The same can be said with many other countries, because what works in one country does not work in another. The fact that Iran is actually quasi-democratic yet managed by strict Islamism, some African countries have actually reformed their government while richer, more advanced neighbors bend under an el-presidente says that every culture is different and unique though the individual people seem to cherrish the same values.

The Chinese gov't has broken all the supposed rules but look at the results for 800 million people. Now is China so special?

Kaiser Kuo

@Nanheyangrouchuan - Ummm... yeah. What am I supposed to see when I look at the results for 800 million people? The half-full or half-empty glass? For me, it's hard to ignore the basic fact of that many people undergoing that level of absolute improvement in living standard over that short a time. So yes, I think China is rather special. But sure, I grant you there are plenty of other countries "we really don't understand." I dare say most of them outside the familiar Western world.

Anyway, look, you're very welcome to comment here, but let's try to stay on topic, and not confront any old comment putting China in a reasonably good light with a tirade against (Han) Chinese treatment of the Uighur people--an issue which, judging by your chosen email monicker, you care about, as do many people I respect. 'Kay?

davesgonechina

@Mr. Chuan: "The Chinese gov't has broken all the supposed rules but look at the results for 800 million people. Now is China so special?"

Well, what are the results? As Zakaria points out, after suffering through

"the collapse of the monarchy, warring states, the Japanese invasion, civil war, the communist takeover, the Great Leap Forward, the Cultural Revolution."

in rapid succession, perhaps those 800 million feel better off because things have stopped being completely insane for a good thirty years. Maybe they value that immensely. Maybe they like not having famines or self criticism sessions. And maybe they set their expectations too low, but I ain't gonna be the one to blame them for that. Are you?

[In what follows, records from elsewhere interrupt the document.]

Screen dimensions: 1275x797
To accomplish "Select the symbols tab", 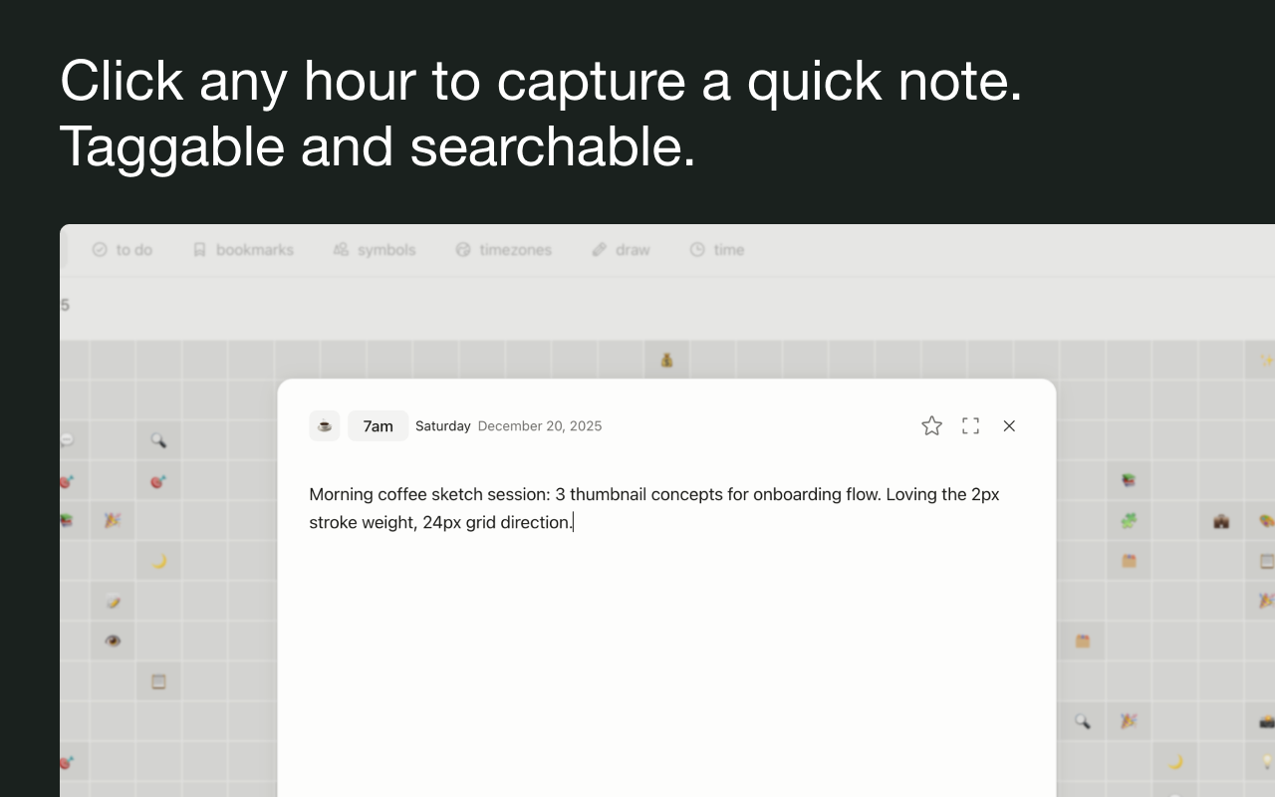I will pyautogui.click(x=376, y=250).
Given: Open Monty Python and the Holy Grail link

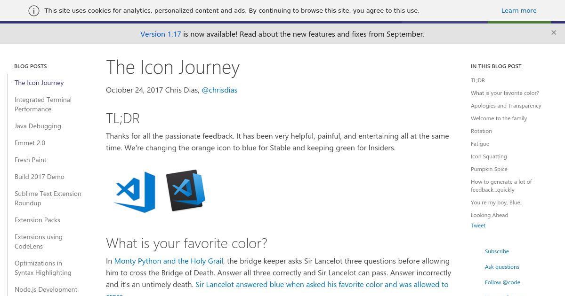Looking at the screenshot, I should coord(169,261).
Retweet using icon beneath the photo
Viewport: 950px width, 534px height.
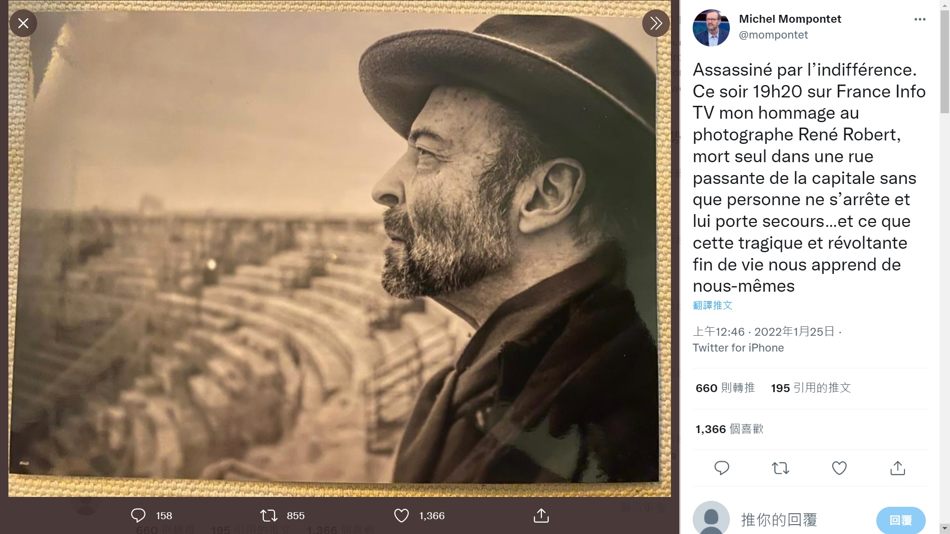tap(269, 516)
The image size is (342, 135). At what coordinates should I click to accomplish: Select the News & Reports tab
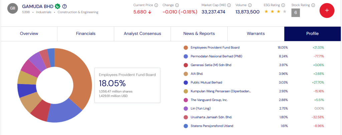199,34
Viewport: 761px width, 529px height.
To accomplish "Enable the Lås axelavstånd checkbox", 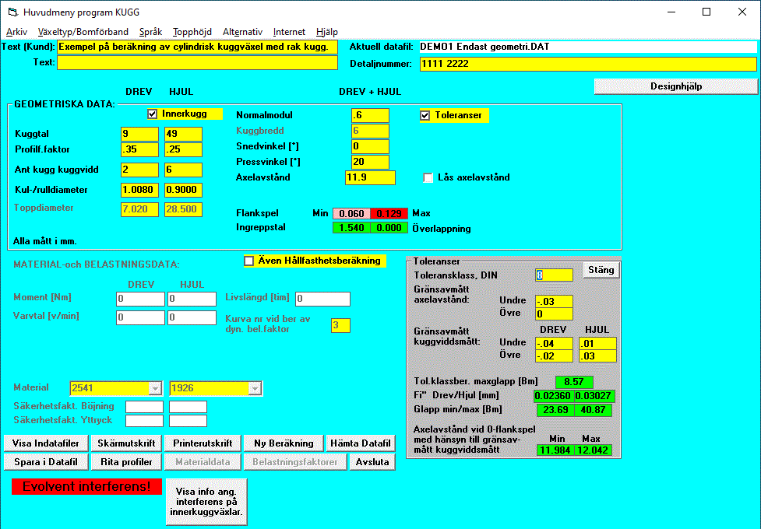I will tap(428, 177).
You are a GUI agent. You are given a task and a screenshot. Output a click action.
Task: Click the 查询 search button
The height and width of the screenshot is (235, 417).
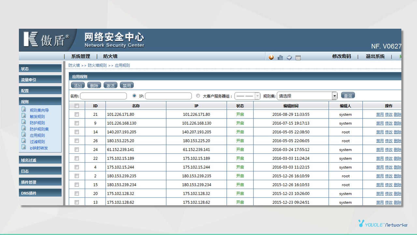(348, 96)
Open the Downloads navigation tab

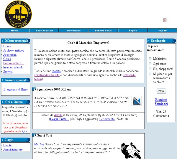click(x=73, y=30)
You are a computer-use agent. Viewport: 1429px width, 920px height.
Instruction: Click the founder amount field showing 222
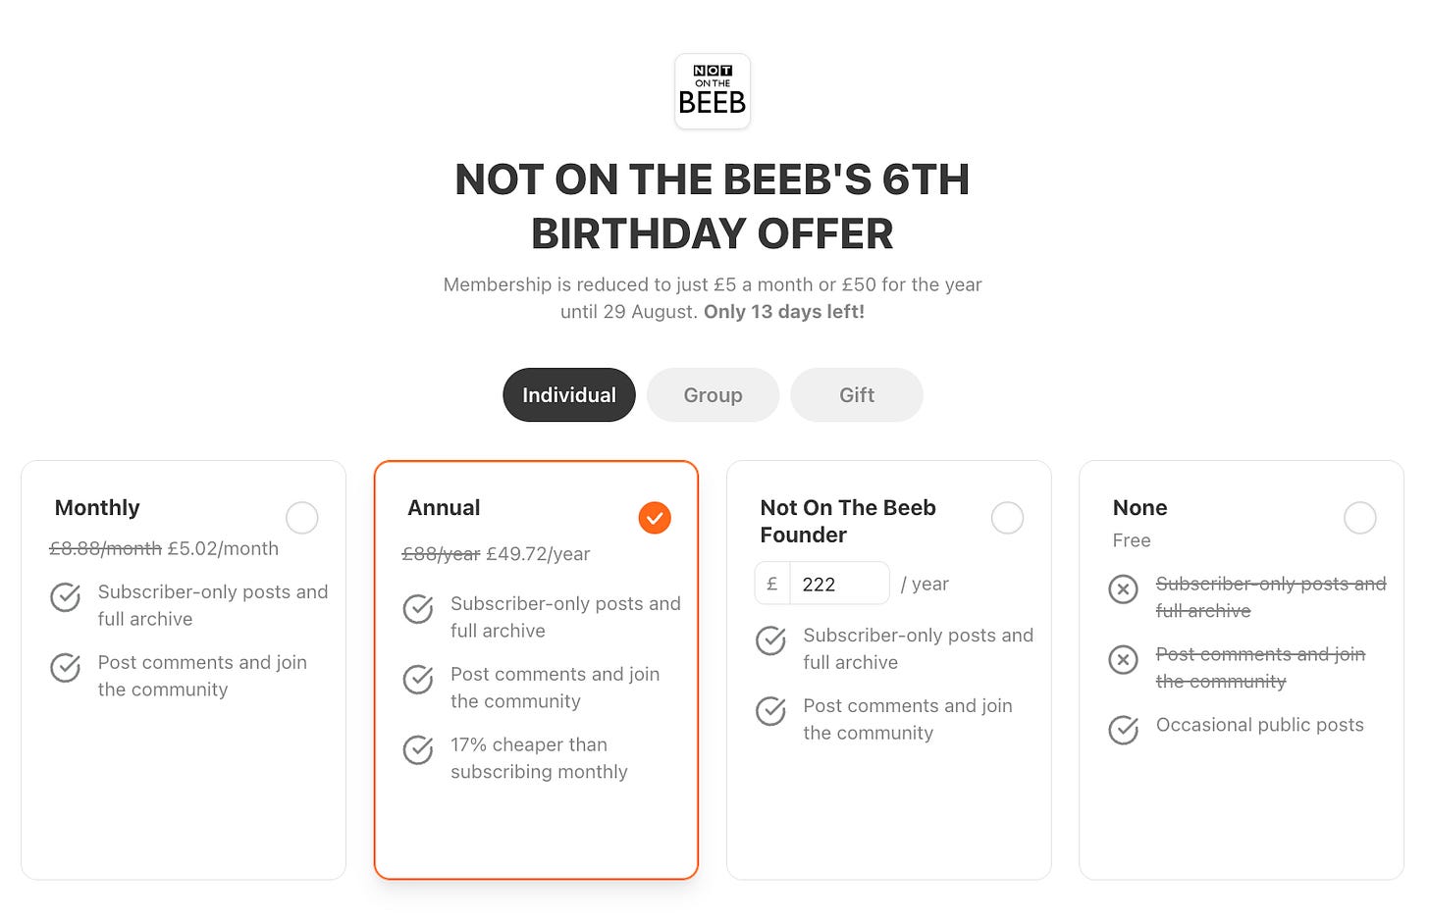pos(839,584)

It won't last - no one can be satisfied with merely not starving or worrying about the Red Guard for very long. But on the other hand, I get the impression alot of the rural population are deep cynics. They've seen oceans of snake oil promising a better life, and many as a result seem to believe that life is what it is. I personally think that the rule of law, freedom of speech and property rights would make their lives better, but I don't think saying the whole country deserves the sky to fall on its head will make them more receptive to my argument.

China Law Blog

I too am a big fan of Zakaria and I always love reading what thoughtful people who are not "China people" have to say about China. Makes for good perspective. If you have not already done so, you should check out Tom Barnett's blog also. He has a good understanding of China, based on his excellent understanding of world politics.

88

>>the collapse of the monarchy, warring states, the Japanese invasion, civil war, the communist takeover, the Great Leap Forward, the Cultural Revolution. But in the past 30 years, China has enjoyed stability,

There is a glaring omission from that list and it wasn't 30 years ago. It wasn't even 20. Although that event wasn't on the scale of the CR or the GLF (that much is true), I think it would be more accurate to say that China has enjoyed about 18 years of stability. Other than that, I think Zakaria is close to the mark at least in so far as the outlook of the typical Chinese person. Then again, my cousin-in-law in Hubei just asked me if he could transfer 200,000 RMB to my bank account in the States because he thinks China is going to collapse in the next two years. So you always have to fall back on "we don't understand China."